• _GIVEN ENTRIES_
################

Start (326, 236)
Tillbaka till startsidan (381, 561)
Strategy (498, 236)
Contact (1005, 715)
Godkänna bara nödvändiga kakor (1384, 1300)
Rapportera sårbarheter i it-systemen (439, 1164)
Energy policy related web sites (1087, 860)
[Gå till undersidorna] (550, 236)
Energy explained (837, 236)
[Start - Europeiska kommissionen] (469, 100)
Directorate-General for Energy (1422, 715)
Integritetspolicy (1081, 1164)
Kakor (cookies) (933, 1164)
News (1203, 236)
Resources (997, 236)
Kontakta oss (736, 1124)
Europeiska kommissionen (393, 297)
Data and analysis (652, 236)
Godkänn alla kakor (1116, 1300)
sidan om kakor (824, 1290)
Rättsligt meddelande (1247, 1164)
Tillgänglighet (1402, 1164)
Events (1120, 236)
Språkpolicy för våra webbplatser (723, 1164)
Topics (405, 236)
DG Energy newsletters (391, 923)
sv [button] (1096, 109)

################

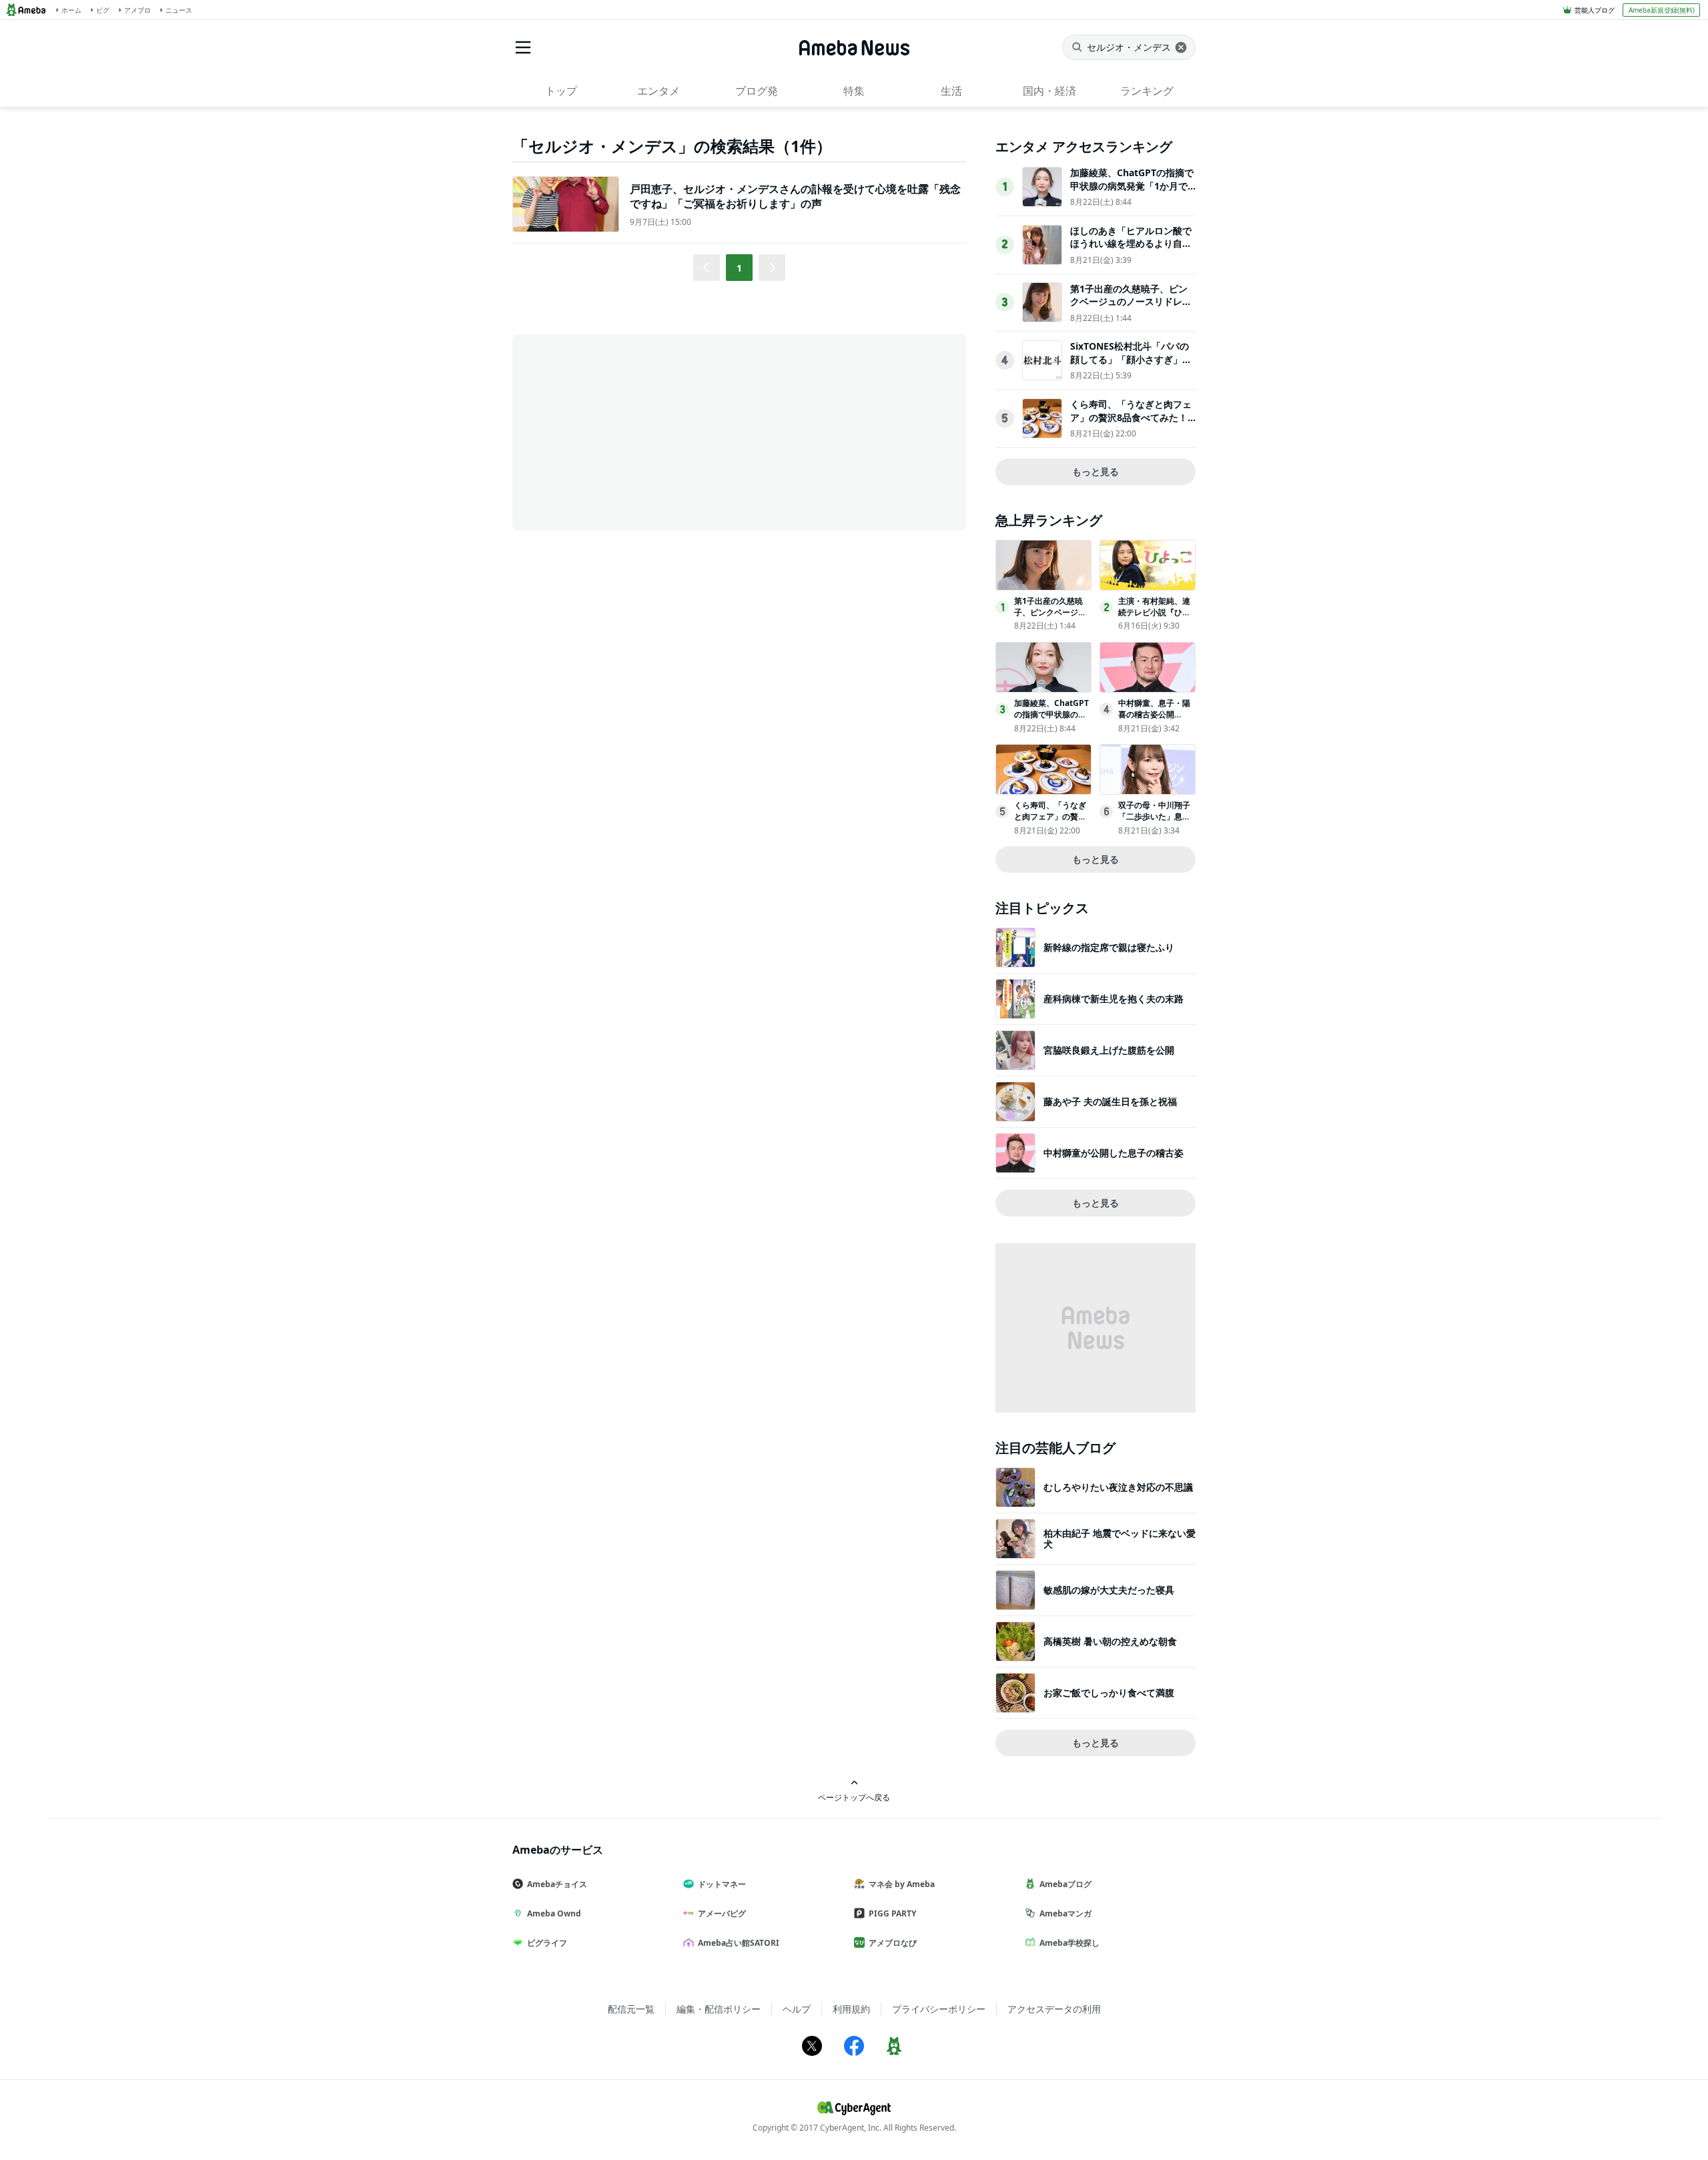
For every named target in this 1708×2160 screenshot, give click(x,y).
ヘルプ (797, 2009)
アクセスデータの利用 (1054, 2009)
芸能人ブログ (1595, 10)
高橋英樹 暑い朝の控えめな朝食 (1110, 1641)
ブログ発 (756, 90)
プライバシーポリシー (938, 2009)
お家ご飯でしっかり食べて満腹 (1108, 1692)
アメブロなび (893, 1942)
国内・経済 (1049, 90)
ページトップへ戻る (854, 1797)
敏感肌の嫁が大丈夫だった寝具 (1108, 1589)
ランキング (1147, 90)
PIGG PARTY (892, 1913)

################

• _EXERCISE AIM_
In your answer, include only the lines above starting at the line that holds "Events (1120, 236)" and ending at the line that holds "sv [button] (1096, 109)", copied exactly.

• _WRITTEN RESPONSE_
Events (1120, 236)
Språkpolicy för våra webbplatser (723, 1164)
Topics (405, 236)
DG Energy newsletters (391, 923)
sv [button] (1096, 109)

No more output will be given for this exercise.